NSolve[       {  7.61 == -((26.3 + 7.6*Rs)/Rp) - 1*(-1 + E^((38.91* (26.3 + 7.61* Rs))/A)) *Io + Ip,
           8.21 == -((8.21* Rs)/Rp) - 1*(-1 + E^((319.51* Rs)/A)) *Io + Ip, 
           0 == -(32.9/Rp) - 1*(-1 + E^(1280.38/(A))) *Io + Ip,
           6.62 == -((6.62* Rs)/Rp) - 1*(-1 + E^((239.92*Rs)/A)) *Io + Ip,
           0 == -(29.9/Rp) - 1*(-1 + E^(1083.66/(A))) *Io + Ip},
            {Io, Ip, A, Rs, Rp}]

But I don't know if the NSolve command is appropriate. if someone have idea for solve this, help me please

Thank you!

12 Replies

This variant works reasonably well.

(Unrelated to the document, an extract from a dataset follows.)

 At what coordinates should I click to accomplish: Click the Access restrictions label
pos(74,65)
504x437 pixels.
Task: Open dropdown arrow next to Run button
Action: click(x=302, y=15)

We sum absolute values of discrepancies (instead of squares).

eqs = {7.61 == 
    0. - (26.3 + 7.6*Rs)/Rp - 
     1. (-1 + E^((38.91741123737115*(26.3 + 7.61*Rs))/A)) Subscript[i,
        o] + Subscript[i, ph], 
   8.21 == 0. - (8.21*Rs)/Rp - 
     1. (-1 + E^((319.51194625881715*Rs)/A)) Subscript[i, o] + 
     Subscript[i, ph], 
   0 == 0. - 32.9/Rp - 
     1. (-1 + E^(1280.3828297095108/A)) Subscript[i, o] + 
     Subscript[i, ph], 
   6.62 == 0. - (6.62*Rs)/Rp - 
     1. (-1 + E^((239.92927434638457*Rs)/A)) Subscript[i, o] + 
     Subscript[i, ph], 
   0 == 0. - 29.9/Rp - 
     1. (-1 + E^(1083.668474766903/A)) Subscript[i, o] + 
     Subscript[i, ph]};
exprs = Apply[Subtract, eqs, {1}];
obj = Total[Abs[exprs]];
vars = {Rp, Rs, Subscript[i, o], Subscript[i, ph], A};

One can try various methods in NMinimize. I had best results from simulated annealing, though possibly that was just luck.

SeedRandom[1111]; Quiet[
 res = Table[
   NMinimize[obj, vars, 
    Method -> {"SimulatedAnnealing", 
      "RandomSeed" -> RandomInteger[100000]}], {8}]]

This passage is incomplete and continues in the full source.